Le prof m'interroge du regard « pourquoi t'es planté là, Gavriel ? ». J'ai un sourire moqueur et il hausse les yeux au ciel.
Le cours commence, Béryl ne relève pas les yeux. Elle prend des notes, oui. Mais jamais elle ne lève la main. Jamais elle ne répond aux questions. Jamais elle ne sourit. Jamais elle ne parle. Et, surtout, jamais elle n'est heureuse.
Moi, j'ai connu la Béryl d'avant. Celle qui jouait à la poupée, qui courait avec les autres enfants.
Les autres, quand ils voient Béryl, ils rigolent. Ils rigolent de ses mimiques, de son silence. Ça se voit qu'ils n'ont pas connu la violence. Ça se voit qu'ils ne savent pas, qu'ils ne connaissent pas la vérité.
Béryl, je ne lui parle pas. Je ne sais pas trop pourquoi. C'est comme un secret qu'on a enterré à deux. On a même brûlé la pelle, pour les empreintes digitales. Ce sont des mots qui ne peuvent pas franchir nos lèvres. Des mots qui ne peuvent pas être prononcés et qui brûlent à l'intérieur. Même si on aimerait beaucoup dire «tu te souviens ? ». Mais, dans son regard le jour de la rentrée, j'ai vu qu'elle se souvenait bien, oui. Et peut-être que j'ai peur. Peut-être que j'ai peur qu'elle dise la vérité sur moi. Parce que si je perds mon image, ma belle image dorée, qu'est-ce qu'il me restera, hein ?

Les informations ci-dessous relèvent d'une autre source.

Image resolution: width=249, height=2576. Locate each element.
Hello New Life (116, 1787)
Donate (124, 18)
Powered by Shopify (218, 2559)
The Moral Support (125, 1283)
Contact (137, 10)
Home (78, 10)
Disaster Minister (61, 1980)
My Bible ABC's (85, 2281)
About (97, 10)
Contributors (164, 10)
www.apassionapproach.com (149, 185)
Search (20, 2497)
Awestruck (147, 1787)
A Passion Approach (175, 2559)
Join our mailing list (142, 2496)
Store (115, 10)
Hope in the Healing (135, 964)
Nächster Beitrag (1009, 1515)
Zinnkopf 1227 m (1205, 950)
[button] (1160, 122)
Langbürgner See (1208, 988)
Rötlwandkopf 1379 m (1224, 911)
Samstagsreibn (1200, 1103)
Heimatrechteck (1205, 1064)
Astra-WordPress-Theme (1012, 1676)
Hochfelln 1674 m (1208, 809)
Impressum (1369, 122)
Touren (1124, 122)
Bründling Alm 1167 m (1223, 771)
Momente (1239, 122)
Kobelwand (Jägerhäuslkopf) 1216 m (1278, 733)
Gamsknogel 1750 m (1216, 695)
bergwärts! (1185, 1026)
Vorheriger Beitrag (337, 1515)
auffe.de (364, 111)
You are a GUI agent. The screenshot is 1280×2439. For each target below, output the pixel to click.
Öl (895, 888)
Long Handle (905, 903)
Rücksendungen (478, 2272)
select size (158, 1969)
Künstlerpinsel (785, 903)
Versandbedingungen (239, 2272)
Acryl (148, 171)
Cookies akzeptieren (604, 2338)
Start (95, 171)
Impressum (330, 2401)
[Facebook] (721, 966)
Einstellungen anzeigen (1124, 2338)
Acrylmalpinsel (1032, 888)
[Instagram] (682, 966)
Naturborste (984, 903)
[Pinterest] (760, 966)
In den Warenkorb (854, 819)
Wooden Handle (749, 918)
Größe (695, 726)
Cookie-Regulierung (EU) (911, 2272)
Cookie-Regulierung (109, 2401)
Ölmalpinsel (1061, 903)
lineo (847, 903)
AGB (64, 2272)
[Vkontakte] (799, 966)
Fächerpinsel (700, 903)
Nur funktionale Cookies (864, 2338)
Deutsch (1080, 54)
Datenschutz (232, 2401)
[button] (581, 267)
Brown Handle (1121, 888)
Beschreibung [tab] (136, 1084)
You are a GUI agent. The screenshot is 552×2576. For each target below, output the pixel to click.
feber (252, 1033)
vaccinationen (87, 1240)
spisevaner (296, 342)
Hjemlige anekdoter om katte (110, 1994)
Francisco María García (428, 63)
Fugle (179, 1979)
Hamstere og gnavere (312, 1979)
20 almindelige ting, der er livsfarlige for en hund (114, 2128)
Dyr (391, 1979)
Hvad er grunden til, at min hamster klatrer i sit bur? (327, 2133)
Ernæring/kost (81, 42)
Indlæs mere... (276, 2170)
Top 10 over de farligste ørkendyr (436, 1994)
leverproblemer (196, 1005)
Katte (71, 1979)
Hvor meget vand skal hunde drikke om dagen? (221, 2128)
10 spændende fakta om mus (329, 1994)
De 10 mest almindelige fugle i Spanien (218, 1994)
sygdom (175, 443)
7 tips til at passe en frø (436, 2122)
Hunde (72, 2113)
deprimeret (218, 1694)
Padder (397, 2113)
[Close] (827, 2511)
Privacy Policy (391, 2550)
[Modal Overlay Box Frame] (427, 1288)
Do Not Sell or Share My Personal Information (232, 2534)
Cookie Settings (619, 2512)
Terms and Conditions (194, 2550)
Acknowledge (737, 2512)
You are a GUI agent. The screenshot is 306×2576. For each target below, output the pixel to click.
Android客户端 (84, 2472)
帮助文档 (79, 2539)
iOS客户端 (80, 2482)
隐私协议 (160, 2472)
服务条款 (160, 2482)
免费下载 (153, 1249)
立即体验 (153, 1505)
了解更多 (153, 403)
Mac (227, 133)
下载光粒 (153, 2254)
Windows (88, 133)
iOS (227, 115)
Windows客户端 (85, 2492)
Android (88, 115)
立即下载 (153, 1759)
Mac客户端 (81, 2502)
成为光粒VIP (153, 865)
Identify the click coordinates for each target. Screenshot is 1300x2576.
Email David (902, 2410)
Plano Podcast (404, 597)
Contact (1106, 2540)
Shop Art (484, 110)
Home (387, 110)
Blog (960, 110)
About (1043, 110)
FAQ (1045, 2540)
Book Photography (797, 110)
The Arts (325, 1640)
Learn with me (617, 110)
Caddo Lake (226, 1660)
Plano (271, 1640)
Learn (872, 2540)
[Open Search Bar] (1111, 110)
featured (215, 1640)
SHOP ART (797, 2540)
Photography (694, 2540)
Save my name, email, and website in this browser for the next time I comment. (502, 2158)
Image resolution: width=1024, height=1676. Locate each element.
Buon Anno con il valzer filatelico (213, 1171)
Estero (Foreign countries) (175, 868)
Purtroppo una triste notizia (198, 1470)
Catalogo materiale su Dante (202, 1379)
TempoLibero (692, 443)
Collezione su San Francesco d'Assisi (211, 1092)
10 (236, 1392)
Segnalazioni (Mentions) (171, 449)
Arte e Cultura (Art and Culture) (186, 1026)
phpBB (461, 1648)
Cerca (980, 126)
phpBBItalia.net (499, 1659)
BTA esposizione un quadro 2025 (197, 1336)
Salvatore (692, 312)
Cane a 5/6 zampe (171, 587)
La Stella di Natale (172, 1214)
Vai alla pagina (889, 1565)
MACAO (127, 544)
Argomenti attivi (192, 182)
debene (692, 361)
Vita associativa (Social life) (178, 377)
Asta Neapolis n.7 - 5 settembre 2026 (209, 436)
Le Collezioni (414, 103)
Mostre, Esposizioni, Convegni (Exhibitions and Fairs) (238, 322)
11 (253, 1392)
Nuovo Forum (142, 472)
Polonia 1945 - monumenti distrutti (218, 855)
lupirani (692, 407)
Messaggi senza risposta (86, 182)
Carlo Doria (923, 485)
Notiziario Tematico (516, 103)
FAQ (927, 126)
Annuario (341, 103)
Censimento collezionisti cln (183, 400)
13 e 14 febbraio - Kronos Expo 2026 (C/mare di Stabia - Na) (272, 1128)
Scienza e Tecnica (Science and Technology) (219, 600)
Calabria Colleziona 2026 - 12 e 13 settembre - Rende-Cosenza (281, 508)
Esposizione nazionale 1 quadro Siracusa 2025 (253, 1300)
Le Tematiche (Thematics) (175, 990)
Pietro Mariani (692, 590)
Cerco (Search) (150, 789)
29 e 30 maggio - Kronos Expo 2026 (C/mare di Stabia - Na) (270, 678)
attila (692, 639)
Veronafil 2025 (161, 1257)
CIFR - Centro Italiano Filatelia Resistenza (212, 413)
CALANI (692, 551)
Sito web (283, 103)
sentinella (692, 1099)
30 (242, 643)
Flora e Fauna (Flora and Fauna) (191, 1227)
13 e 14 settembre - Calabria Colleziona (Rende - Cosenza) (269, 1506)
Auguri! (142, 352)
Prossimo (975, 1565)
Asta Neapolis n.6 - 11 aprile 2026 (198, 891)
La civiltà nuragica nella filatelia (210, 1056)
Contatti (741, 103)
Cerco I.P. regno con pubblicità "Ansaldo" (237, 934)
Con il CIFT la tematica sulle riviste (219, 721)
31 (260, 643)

Monsieur Milart passe dans les rangs pour rendre les copies. Il commence par Béryl et annonce, à toute la classe : « Une excellente copie, vous devriez prendre exemple ». Béryl rougit, je le sais. Même si elle est de dos. Même si ses cheveux blonds tombent en cascade devant son visage. Je la connais comme si elle était ma sœur. J'anticipe ses gestes avant même qu'elle ne les pense. Je vois ses larmes avant qu'elles ne coulent.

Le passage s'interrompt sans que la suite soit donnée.